PANCREATIC ACINAR-CELL DESENSITIZATION ALTERS INSP(3), PRODUCTION AND CA2+ MOBILIZATION UNDER CONDITIONS WHERE INSP(3) RECEPTOR REMAINS INTACT

Desensitization of rat pancreatic acinar cells with 0.1 mM carbamoylcholine (Cch) or 0.5 nM caerulein (CAE), a cholecystokinin (CCK) agonist, altered the subsequent secretory responses to these two agonists. Changes in receptor affinities, shifts in receptor populations, receptor internalization and phosphorylation are the major modifications affecting the muscarinic and CCK receptors in response to desensitization. In this study, post-receptor alterations were examined in order to explain the altered enzyme secretion. Cch or CAE desensitization resulted in decreased Ca2+ release in response to CAE and Cch respectively.

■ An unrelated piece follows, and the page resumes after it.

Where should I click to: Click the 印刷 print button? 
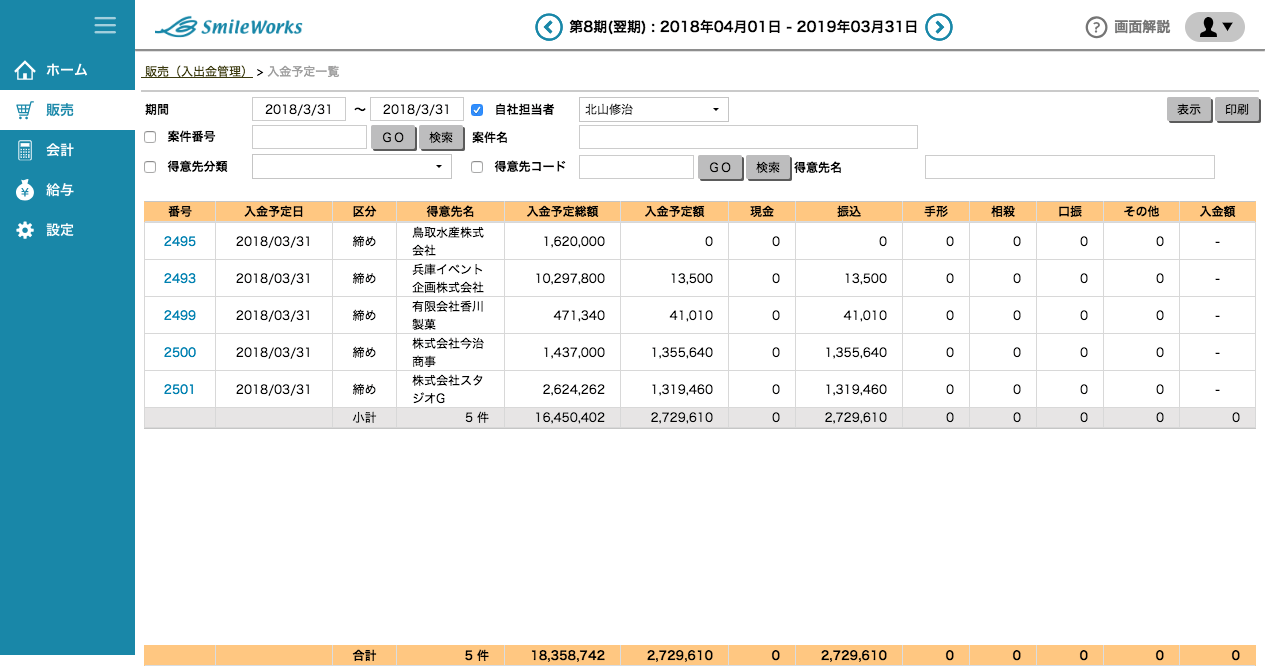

Under desensitizing conditions, the biochemical and pharmacological properties of the InsP(3) receptor were not affected. Control and desensitized acini had similar B-max. and K-D values. The Ca2+-channel property of the InsP(3) receptor was not affected, either, since Ca2+ release in response to increasing concentrations of InsP(3) remained comparable in both groups of saponin-permeabilized acini. Finally, the quantities of InsP(3) formed in response to Cch and CAE, measured by InsP(3) radioreceptor assay, were significantly decreased in the Cch- and CAE-desensitized groups, and these decreases were not due to increased InsP(3) turnover. These new data indicate that desensitization of acinar cells with Cch and CAE causes post-receptor modifications resulting in decreased InsP(3) formation and decreased intracellular Ca2+ mobilization. It is suggested that the attenuated Ca2+ response is related to a decreased formation of InsP(3) from PtdInsP(2) hydrolysis and that phospholipase C could be the immediate target of this regulation.